> **Work to do**:
From the Orbit SSF text, copy the passage between "Orbit SSF: Stable" and "distribution looks like.", inclusive.

Orbit SSF: Stable core, rotating periphery
Our starting point is approach 3 from this post, where validators are (roughly) sampled by balance, so that validators with a lot of stake are always in the validator set. Contrast this with the previously considered validator set rotation approaches where validators were (implicitly) sampled by indices, as we do today, which results in each committee having small weight regardless of what the stake distribution looks like.
We then consider adding consolidation incentives, to have stronger guarantees about the level of finality that we can reach with a single committee. The rotating parts of the committee can then rotate slowly, and we do not need to take on the extra consensus complexity of decoupling voting for the available chain and for the finality gadget. Moreover, there is never a small committee (in terms of stake) in charge of a critical consensus component: at all times, we can expect the active validator set to hold a meaningful fraction of the whole stake.
Active validator set management
There are two key components here:
- Active validator set selection: We set a stake threshold T (in principle it could also be set dynamically), and then define the probability of validator with stake S to be sampled in the active set to be p(S) = \min(\frac{S}{T}, 1) =
\begin{cases}
\frac{S}{T} & S \le T \\
1 & S \ge T
\end{cases}
A validator with stake S \le T is selected with probability \frac{S}{T} proportional to its stake, whereas validators with stake S \ge T are always in the validator set. The idea here is of course that it is helpful to have a stable core of large validators always in the active set, because they contribute a lot of economic security but still only add the same load as any other validator. - Reward adjustment: We adjust attestation rewards so that all validators still get compensated proportionally to their stake, regardless of whether they fall below or above the threshold T. To define the reward function, we take as reference the maximum attestation reward R that the protocol gives to a validator with stake T, for a single attestation (R can of course vary depending on the overall issuance level). Given R, the maximum reward for an attestation by a validator with stake S is r(S) = R\cdot\max(1, \frac{S}{T}) =
\begin{cases}
R & S \le T \\
R \cdot \frac{S}{T} &S \ge T
\end{cases}
Overall, the expected rewards of a validator with stake S are then p(S)\cdot r(S) = R\cdot\frac{S}{T} = \frac{R}{T} \cdot S. In other words, \frac{R}{T} per unit of stake, regardless of how it is distributed. To help visualize this, here’s a plot of p(S), r(S) and p(S)\cdot r(S), for R = 2 (arbitrary value just for the plot) and T = 1024. Validators with less than T stake do have higher variance, because they only participate \frac{S}{T} of the time, but over longer periods of time the variance will still very low, since attestation rewards are constant and very frequent.

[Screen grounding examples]
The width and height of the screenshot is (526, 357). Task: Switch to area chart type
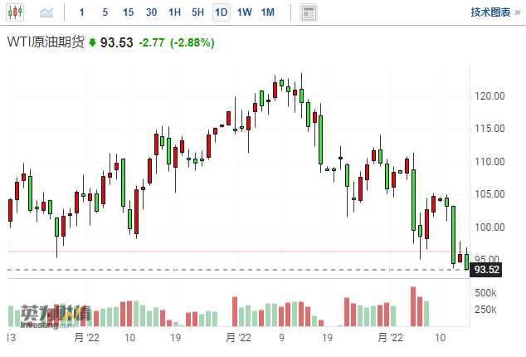point(46,12)
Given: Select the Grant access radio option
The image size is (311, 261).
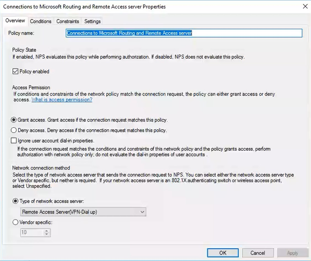Looking at the screenshot, I should [14, 120].
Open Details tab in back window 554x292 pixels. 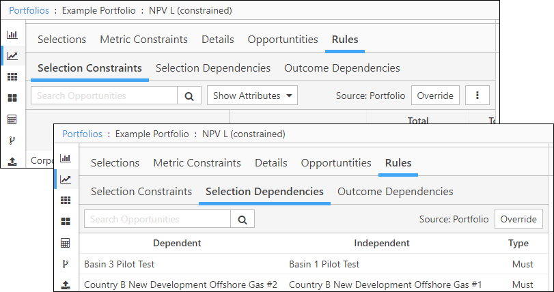pos(218,39)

> **Worked answer**:
Orbit SSF: Stable core, rotating periphery
Our starting point is approach 3 from this post, where validators are (roughly) sampled by balance, so that validators with a lot of stake are always in the validator set. Contrast this with the previously considered validator set rotation approaches where validators were (implicitly) sampled by indices, as we do today, which results in each committee having small weight regardless of what the stake distribution looks like.